[begin PROVIDED INFORMATION]

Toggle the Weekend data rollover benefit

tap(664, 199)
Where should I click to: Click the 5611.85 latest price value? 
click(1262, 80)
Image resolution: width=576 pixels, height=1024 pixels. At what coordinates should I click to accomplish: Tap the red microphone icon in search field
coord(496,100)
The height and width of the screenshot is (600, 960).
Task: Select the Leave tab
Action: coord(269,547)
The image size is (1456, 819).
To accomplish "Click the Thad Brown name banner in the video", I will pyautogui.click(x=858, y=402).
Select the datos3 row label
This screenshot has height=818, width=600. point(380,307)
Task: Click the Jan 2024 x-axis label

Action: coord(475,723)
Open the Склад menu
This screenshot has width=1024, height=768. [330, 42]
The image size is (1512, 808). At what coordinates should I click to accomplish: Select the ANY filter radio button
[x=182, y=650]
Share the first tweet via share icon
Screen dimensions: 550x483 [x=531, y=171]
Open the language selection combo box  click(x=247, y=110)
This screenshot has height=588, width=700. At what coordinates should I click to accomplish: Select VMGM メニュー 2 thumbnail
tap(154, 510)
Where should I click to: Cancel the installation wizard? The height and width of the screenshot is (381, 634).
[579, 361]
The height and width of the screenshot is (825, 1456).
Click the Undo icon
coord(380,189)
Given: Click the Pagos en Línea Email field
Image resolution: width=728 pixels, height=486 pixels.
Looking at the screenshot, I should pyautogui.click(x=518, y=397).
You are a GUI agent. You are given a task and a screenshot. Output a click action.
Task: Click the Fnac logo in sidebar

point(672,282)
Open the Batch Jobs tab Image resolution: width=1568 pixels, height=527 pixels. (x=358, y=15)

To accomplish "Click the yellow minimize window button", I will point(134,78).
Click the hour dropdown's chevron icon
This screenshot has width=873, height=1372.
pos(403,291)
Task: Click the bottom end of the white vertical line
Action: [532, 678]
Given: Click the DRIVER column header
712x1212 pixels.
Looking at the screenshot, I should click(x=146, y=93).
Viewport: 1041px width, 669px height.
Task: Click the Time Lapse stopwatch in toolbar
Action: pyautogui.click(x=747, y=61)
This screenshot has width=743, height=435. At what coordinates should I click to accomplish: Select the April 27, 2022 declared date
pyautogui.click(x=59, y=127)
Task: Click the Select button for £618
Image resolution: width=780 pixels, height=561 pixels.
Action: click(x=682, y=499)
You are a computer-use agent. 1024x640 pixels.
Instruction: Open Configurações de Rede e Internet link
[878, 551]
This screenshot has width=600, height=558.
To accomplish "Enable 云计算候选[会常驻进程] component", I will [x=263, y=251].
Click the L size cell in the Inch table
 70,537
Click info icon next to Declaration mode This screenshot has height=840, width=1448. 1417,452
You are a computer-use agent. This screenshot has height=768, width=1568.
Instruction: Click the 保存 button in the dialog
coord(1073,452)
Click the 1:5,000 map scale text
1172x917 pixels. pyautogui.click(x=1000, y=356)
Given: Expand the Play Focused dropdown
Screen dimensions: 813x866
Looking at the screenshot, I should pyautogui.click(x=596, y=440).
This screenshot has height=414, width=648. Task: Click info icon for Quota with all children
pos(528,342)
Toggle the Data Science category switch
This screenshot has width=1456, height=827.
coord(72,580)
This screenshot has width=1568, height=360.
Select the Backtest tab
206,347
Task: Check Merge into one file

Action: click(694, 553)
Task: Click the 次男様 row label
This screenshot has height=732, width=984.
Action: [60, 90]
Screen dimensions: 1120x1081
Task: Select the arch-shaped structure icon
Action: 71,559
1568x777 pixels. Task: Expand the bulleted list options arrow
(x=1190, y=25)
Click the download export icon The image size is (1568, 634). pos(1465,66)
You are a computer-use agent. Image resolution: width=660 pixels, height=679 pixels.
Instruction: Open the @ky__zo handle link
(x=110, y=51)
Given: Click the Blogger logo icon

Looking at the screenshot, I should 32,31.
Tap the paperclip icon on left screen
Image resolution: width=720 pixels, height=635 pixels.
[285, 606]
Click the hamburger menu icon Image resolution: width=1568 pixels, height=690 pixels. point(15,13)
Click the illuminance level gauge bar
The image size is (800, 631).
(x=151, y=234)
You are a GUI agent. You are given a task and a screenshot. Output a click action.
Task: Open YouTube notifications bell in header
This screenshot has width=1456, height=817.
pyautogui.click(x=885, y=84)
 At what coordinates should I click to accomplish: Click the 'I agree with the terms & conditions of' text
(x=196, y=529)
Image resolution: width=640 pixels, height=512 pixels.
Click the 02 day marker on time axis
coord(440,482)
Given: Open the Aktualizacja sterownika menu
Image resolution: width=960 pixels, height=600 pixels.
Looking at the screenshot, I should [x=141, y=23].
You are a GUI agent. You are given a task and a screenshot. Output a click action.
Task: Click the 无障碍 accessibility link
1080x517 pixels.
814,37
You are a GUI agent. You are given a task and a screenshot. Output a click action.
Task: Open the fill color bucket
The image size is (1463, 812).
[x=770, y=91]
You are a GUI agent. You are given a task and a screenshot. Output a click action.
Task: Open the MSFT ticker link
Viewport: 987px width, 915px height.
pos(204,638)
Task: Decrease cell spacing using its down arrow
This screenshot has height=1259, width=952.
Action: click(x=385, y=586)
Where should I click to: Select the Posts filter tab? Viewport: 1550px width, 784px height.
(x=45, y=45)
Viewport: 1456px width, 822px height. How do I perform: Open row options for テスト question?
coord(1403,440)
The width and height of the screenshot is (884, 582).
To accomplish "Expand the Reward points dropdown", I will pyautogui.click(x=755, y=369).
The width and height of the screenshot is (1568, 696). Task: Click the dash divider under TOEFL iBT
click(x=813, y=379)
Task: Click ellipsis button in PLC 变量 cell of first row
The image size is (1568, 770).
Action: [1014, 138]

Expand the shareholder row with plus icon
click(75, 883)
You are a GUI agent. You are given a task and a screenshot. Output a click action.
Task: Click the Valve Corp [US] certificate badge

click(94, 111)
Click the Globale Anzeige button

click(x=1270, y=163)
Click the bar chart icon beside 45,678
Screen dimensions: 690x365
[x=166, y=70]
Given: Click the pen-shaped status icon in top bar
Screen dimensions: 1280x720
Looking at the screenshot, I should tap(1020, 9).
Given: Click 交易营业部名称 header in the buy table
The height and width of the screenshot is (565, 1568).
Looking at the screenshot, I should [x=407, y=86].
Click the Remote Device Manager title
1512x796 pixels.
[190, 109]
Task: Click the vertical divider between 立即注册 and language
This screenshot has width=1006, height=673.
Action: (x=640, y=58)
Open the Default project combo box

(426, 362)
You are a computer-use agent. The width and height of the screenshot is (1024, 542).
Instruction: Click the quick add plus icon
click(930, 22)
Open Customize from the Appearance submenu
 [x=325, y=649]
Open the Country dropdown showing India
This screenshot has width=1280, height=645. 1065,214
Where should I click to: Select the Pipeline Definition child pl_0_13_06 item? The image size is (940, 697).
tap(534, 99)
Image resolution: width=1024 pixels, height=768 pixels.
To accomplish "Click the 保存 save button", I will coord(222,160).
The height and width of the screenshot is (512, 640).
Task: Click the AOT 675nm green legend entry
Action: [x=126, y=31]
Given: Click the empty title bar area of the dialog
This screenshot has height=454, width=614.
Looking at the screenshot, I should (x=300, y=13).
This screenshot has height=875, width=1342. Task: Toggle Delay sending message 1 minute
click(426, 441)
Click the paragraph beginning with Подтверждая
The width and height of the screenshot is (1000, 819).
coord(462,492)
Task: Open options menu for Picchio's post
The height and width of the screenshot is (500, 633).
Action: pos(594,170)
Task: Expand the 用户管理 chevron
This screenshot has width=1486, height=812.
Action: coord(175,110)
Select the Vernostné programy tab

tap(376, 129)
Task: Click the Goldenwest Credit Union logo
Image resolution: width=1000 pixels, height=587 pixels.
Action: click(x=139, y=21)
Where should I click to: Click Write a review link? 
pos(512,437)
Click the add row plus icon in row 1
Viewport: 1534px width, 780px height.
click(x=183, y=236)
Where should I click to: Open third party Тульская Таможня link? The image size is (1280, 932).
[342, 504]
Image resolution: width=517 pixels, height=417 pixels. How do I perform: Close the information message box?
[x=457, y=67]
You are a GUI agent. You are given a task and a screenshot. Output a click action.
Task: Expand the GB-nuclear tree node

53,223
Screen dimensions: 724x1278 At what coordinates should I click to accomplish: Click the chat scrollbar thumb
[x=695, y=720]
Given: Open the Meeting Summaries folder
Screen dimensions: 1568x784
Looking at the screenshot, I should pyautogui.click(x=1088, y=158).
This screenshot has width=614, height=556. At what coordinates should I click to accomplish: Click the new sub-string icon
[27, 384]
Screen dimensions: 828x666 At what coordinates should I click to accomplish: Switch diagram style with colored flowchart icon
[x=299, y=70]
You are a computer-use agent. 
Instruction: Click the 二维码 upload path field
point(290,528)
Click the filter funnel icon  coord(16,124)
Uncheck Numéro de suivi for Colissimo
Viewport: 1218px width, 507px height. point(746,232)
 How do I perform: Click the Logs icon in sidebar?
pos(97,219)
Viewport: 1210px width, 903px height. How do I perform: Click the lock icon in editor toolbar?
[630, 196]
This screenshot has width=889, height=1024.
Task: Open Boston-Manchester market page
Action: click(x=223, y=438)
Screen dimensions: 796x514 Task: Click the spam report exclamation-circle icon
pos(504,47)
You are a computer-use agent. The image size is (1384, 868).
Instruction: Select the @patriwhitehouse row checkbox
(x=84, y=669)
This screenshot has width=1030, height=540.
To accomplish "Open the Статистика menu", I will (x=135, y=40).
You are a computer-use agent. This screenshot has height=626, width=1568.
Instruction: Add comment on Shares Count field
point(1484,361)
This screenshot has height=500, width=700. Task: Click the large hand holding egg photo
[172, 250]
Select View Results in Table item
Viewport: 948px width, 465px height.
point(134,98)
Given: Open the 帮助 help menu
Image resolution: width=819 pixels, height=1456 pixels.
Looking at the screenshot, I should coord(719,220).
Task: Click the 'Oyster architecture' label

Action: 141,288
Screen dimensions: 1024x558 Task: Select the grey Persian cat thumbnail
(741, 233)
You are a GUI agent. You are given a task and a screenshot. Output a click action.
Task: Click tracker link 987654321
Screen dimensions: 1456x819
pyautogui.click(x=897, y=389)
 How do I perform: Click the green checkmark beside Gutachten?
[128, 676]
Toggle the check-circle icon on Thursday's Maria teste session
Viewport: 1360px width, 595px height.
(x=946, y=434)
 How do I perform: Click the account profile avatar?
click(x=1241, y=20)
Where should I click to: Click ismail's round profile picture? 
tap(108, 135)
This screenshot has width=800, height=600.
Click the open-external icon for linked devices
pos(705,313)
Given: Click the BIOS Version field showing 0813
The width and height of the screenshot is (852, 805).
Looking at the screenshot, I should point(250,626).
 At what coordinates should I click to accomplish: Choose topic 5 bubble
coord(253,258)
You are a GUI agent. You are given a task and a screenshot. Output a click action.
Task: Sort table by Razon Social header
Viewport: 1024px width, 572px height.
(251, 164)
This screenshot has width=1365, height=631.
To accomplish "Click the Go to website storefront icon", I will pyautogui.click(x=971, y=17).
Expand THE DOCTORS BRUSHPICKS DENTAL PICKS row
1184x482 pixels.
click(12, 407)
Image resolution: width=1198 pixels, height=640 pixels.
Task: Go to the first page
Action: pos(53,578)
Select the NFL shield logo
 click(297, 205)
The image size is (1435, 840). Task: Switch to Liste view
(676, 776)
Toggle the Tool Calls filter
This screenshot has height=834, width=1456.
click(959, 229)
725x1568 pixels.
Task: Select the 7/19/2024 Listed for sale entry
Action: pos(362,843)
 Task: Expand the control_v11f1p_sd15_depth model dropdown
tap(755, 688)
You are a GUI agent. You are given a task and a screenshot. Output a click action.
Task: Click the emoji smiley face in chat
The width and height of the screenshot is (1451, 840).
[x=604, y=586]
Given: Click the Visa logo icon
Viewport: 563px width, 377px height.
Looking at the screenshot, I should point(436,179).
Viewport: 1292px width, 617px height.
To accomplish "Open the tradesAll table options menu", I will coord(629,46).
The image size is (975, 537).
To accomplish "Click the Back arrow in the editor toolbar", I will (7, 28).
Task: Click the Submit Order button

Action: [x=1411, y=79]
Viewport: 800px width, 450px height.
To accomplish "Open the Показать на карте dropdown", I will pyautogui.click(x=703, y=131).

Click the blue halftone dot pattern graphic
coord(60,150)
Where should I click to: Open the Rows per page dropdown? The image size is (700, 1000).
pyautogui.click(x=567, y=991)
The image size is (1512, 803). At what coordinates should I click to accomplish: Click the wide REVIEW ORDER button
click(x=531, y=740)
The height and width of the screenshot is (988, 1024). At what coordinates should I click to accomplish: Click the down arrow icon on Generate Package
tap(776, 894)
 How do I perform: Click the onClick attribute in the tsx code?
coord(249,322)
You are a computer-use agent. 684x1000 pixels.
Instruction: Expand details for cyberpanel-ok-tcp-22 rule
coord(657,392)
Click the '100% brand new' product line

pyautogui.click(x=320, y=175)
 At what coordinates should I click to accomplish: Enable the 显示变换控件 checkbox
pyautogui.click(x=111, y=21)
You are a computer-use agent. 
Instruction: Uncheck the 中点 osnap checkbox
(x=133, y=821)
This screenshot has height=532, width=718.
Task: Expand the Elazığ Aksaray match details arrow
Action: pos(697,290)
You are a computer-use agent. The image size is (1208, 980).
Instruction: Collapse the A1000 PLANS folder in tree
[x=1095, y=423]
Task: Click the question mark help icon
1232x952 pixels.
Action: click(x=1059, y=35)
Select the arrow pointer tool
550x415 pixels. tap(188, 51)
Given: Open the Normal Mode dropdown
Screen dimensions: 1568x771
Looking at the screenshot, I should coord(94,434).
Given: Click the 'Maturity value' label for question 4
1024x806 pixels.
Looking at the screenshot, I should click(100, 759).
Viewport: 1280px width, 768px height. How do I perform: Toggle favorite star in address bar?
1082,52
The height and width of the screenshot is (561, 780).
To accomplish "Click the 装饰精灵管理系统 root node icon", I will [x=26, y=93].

[end PROVIDED INFORMATION]

THE EXERCISE -
Reproduce the lines beginning with the line containing "The image size is (1512, 808)." and continuing through the line containing "Action: [532, 678]", swapping "wizard" for "assistant" and leaving everything else unchanged.

FINAL RESULT -
The image size is (1512, 808). At what coordinates should I click to accomplish: Select the ANY filter radio button
[x=182, y=650]
Share the first tweet via share icon
Screen dimensions: 550x483 [x=531, y=171]
Open the language selection combo box  click(x=247, y=110)
This screenshot has height=588, width=700. At what coordinates should I click to accomplish: Select VMGM メニュー 2 thumbnail
tap(154, 510)
Where should I click to: Cancel the installation assistant? The height and width of the screenshot is (381, 634).
[579, 361]
The height and width of the screenshot is (825, 1456).
Click the Undo icon
coord(380,189)
Given: Click the Pagos en Línea Email field
Image resolution: width=728 pixels, height=486 pixels.
Looking at the screenshot, I should pyautogui.click(x=518, y=397).
You are a GUI agent. You are given a task and a screenshot. Output a click action.
Task: Click the Fnac logo in sidebar

point(672,282)
Open the Batch Jobs tab Image resolution: width=1568 pixels, height=527 pixels. (x=358, y=15)

To accomplish "Click the yellow minimize window button", I will point(134,78).
Click the hour dropdown's chevron icon
This screenshot has width=873, height=1372.
pos(403,291)
Task: Click the bottom end of the white vertical line
Action: [532, 678]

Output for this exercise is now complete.